Yargıtay Kararı 22. Hukuk Dairesi 2013/2003 E. 2014/804 K. 23.01.2014 T.

YARGITAY KARARI
DAİRE : 22. Hukuk Dairesi
ESAS NO : 2013/2003
KARAR NO : 2014/804
KARAR TARİHİ : 23.01.2014

MAHKEMESİ : İstanbul Anadolu 2. İş Mahkemesi
TARİHİ : 22/11/2012
NUMARASI : 2009/9-2012/1051

Hüküm süresi içinde davacı ve davalılar avukatı tarafından temyiz edilmiş olmakla, dava dosyası için Tetkik Hakimi….. tarafından düzenlenen rapor dinlendikten sonra dosya incelendi, gereği konuşulup düşünüldü:

Y A R G I T A Y K A R A R I

Davacı İsteminin Özeti:
Davacı vekili, davacının 04.02.2002 tarihinden itibaren davalı işverenlikler nezdinde çalışmaya başladığını, 07.01.2008 tarihinde emekli olduğunu ancak kanuni hakları ödenmediğinden, aynı işyerinde yeniden işe girerek çalışmaya başladığını, emeklilik dolayısıyla ödenmesi gereken hakları ödenmediği gibi, emeklilik sonrası sigorta primleri de ödenmediğinden, 08.09.2008 tarihinde davacının iş sözleşmesini haklı sebeple feshettiğini ileri sürerek, ihbar ve kıdem tazminatları ile yıllık izin ücreti, fazla çalışma ücreti, hafta tatili ücreti, ulusal bayram ve genel tatil ücreti alacakları istemiştir.
Davalı Cevabının Özeti:
Davalılar vekili, davanın reddine karar verilmesi gerektiğini savunmuştur.
Mahkeme Kararının Özeti:
Mahkemece, toplanan deliller ve bilirkişi raporuna dayanılarak, davanın kısmen kabulüne karar verilmiştir.
Temyiz:
Kararı taraflar temyiz etmiştir.
Gerekçe:
Anayasa’nın 141. maddesinde vurgulandığı ve 6100 sayılı Hukuk Muhakemeleri Kanunu’nun 297. maddesinde de açıklandığı üzere, mahkeme kararları iddia, savunma ve tarafların anlaştıkları ve anlaşamadıkları hususların, ihtilaflı konular hakkındaki delillerin tartışılması, ret ve üstün tutulma sebepleri, sabit görülen vakıaların neler olduğu ve bunlardan çıkan sonuçlar ile hukuki sebepler gösterilerek gerekçeli biçimde yazılmalıdır.

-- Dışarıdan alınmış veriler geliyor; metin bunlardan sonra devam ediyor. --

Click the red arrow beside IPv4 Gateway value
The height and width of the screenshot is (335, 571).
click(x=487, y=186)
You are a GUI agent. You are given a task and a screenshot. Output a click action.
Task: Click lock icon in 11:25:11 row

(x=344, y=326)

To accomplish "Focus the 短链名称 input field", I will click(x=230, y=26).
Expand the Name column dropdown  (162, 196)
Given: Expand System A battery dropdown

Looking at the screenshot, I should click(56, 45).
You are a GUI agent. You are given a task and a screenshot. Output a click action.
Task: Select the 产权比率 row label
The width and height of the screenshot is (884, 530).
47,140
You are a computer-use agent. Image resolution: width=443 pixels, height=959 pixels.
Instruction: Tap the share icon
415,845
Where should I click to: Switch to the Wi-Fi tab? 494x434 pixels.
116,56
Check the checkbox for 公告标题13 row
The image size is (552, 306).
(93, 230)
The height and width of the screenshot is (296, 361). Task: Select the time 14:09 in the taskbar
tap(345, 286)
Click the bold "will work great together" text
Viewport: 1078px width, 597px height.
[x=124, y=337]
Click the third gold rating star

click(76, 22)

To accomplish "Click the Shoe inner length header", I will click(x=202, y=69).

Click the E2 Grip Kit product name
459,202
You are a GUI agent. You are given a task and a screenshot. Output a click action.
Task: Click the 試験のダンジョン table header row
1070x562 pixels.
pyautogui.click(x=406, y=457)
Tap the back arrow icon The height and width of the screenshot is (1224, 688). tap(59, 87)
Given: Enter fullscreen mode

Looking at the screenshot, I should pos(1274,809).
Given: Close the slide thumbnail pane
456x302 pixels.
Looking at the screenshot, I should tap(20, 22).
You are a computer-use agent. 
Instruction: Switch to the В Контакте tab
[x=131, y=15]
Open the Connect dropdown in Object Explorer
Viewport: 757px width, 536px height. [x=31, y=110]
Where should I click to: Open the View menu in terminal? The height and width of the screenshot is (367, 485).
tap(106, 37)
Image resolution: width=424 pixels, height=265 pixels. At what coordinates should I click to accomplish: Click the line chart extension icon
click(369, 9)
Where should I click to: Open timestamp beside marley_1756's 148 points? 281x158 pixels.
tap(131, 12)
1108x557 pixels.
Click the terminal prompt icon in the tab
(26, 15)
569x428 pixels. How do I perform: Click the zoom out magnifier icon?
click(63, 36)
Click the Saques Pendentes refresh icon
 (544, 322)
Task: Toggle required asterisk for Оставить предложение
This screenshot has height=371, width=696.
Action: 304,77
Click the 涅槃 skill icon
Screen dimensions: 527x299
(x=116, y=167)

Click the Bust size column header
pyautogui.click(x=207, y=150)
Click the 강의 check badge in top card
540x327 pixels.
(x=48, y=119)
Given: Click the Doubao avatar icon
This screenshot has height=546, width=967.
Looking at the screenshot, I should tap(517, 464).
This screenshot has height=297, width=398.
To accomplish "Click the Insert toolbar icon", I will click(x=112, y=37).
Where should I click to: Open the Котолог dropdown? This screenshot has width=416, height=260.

Anılan kanuni düzenlemede yargıcın, uyuşmazlık konusu olan olay hakkında tüm delilleri toplaması, tartışması, bu delillerden hangilerine değer vermediğinin sebebi, hangilerini üstün tuttuğunun dayanaklarını değerlendirdikten sonra bir sonuca varmasının zorunlu ve gerekli olduğu vurgulanmıştır. Böyle bir yöntemin izlenmesi durumunda ancak kararın gerekçeli olduğunun kabul edilebileceği sonucuna varılabilir. Hükmü kuran hakimin böyle bir yöntemi izlemesi halinde maddi olgularla hüküm fıkrası arasında bir bağlantı kurulmuş olabilecektir. Ayrıca gerekçe sayesinde kararın doğruluğu denetlenmiş ve davanın yanları tatmin ve inandırılmış olacaktır. Tüm bunlardan başka ve en önemlisi adil bir yargılamanın yapıldığı sonucuna varılacaktır.
Mahkemece, bu maddi ve hukuki olgular gözetilmeksizin tarafların iddia ve savunmaları doğrultusunda dosyada bulunan deliller karar gerekçesinde tartışılmadan yazılı şekilde karar verilmiş olması usul ve kanuna aykırı olup bozmayı gerektirmiştir.
Sonuç:
Hükmün yukarıda açıklanan sebeple BOZULMASINA, bozma sebebine göre tarafların diğer temyiz itirazlarının incelenmesine şimdilik yer olmadığına, peşin alınan temyiz harcının istek halinde ilgiliye iadesine, 23.01.2014 gününde oybirliğiyle karar verildi.